But the magazine’s editors chose a more timeless image for the magazine’s cover – a shot of Audrey Hepburn that came from a Van Nuys photo agency, Motion Picture and Television Photo Archive.

The Vanity Fair cover is quite a calling card for the small shop, which has just a handful of employees but a vast library of archival Hollywood images. MPTV beat out hundreds of other photo sources to get the gig; it competes with international photo giants such as Getty Images and Bill Gates’ Corbis.

But competition from similar agencies isn’t the only challenge. Increasingly, celebrity-focused magazines such as People are likely to buy photos of today’s stars out on the town taken by paparazzi.

So the company a few years ago added a line of business by publishing its images in books. The books sell for a premium price and also serve to promote the agency’s collection of photos. And now, MPTV is accelerating its publishing strategy.

“We made a conscious decision to move with the market,” said Beth Jacques, photo editor at MPTV.

The new tack began after a client started his own publishing house in London, Reel Art Press. MPTV pitched him on the concept of a book.

The books aren’t just your typical coffee-table fare. For example, a limited edition of the first one, “The Rat Pack,” features MPTV’s images of Frank Sinatra, Sammy Davis Jr. and their crew, and costs $950. It came out in 2010. Others are more modestly priced, such as “The Kennedys,” which sells for $75, as well as a collection of photos by MPTV’s founder, the late Sid Avery.

Avery’s son, MPTV owner Ron Avery, said the new line of business has helped offset declines in the licensing of images to weekly magazines.

“Book publishing has come up quite a bit,” Avery said.

“When we see collections of images that go together, that’s when we say maybe this will work,” Jacques said.

The agency was started as a non-profit in the mid-1980s. The idea was to preserve images taken by Sid Avery and his friends while enabling the photographers and their descendants to make money. He switched to a for-profit model in 1989 seeking returns on the substantial investment he had made in the company.

The company works with the estates of deceased photographers as well as estates of actors and actresses who own archival images, such as Hepburn, Sinatra, Steve McQueen and Marlon Brando.

MPTV contracts for the right to use the images for certain periods of time, which can range from a few years to perpetuity. The agency also works with living photographers, who shoot red-carpet events, for example.

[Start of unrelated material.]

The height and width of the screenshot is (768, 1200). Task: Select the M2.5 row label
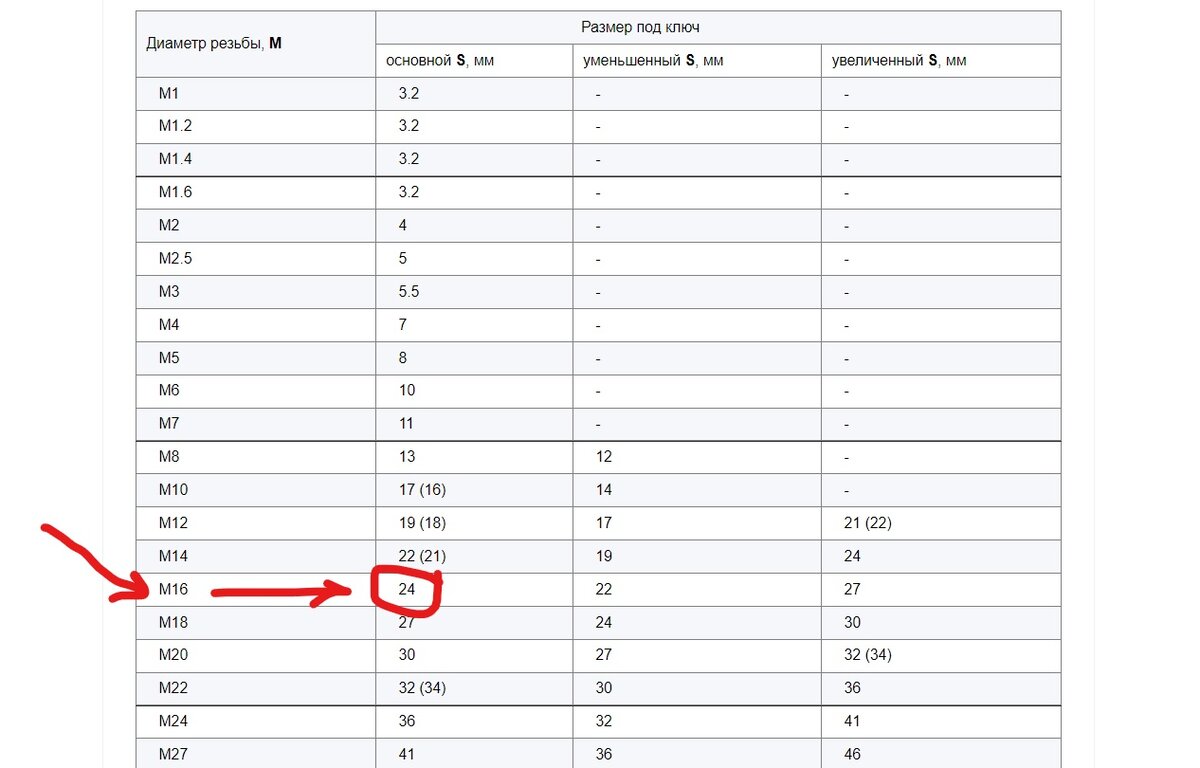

Avery said the firm has always tried to keep with his father’s way of doing things, which includes taking photos with celebrities’ consent rather than bowing to a public hunger for more unflattering photos.

“We do red carpets but we don’t represent people who chase (celebrities) down and invade their privacy,” Ron Avery said. “That’s not something that we want to get into.”

Digital scans

That might be partly because the agency has enough archival photos to keep busy, with more than 200,000 images in the vault. MPTV began digitally scanning the images in the late 1990s but hasn’t finished the catalog yet. The photos are displayed on the company’s website for photo editors to choose from. The cost of each photo is separately negotiated – the company wouldn’t provide a range – but they generally are lower than the cost of commissioning a photo shoot with one of today’s stars.

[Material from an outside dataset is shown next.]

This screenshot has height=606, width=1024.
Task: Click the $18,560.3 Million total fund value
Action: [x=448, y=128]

In the case of this month’s Vanity Fair cover, the Hepburn shot was licensed in order to illustrate the subject of the story, which focuses on Hepburn’s time in Italy, said Ann Schneider, Vanity Fair senior photo research editor. The magazine did an extensive search before settling on the MPTV shot.

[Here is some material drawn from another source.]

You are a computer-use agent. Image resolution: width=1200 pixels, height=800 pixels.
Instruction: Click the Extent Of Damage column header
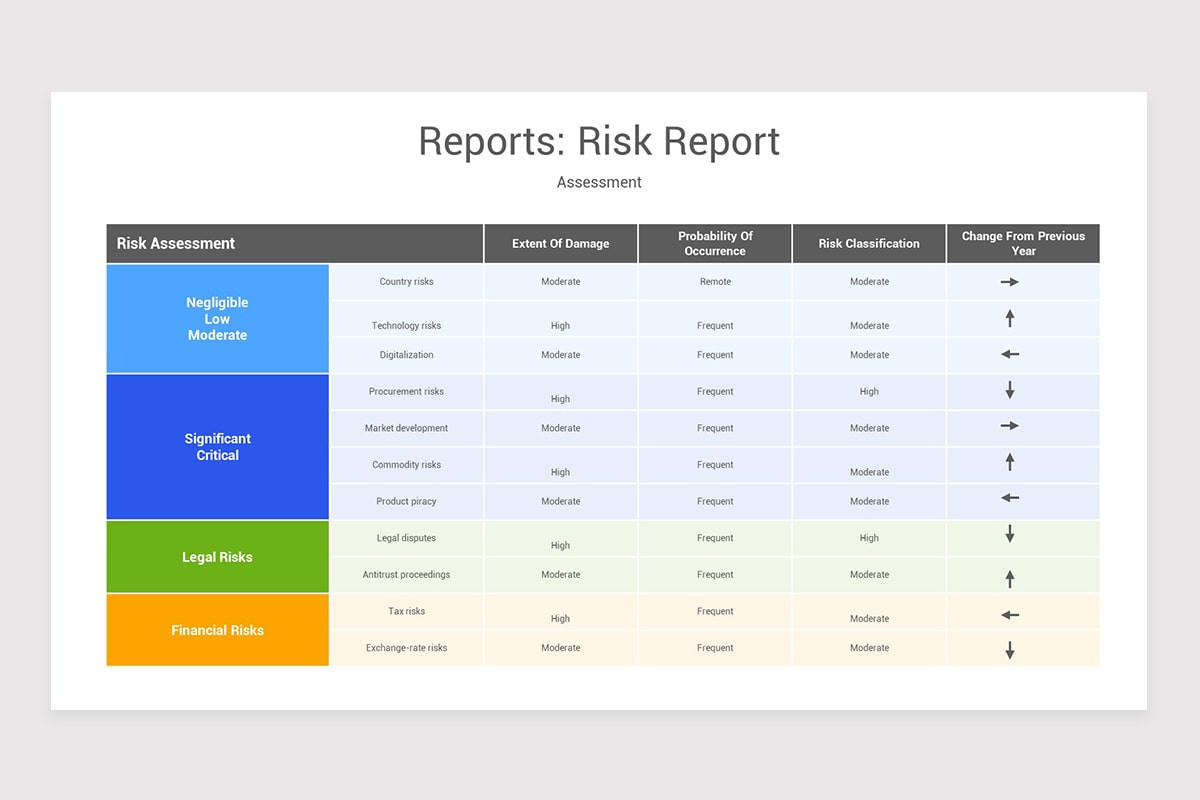click(x=560, y=243)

Schneider said the deceased star can still sell magazines en masse.

Now, MPTV is looking forward to the release of two forthcoming book projects that it took to publishers, Avery said, including a collection of work by Mario Casselli, who was known for shooting for TV Guide and Playboy.

Getting more into book publishing provides another avenue for the company’s work to be preserved. It could also spur future licensing deals.

“They could do well with that,” Schneider said. “The value of history changes based on pop culture. Sid Avery might not have known that photos of somebody would mean something later, but they might now.”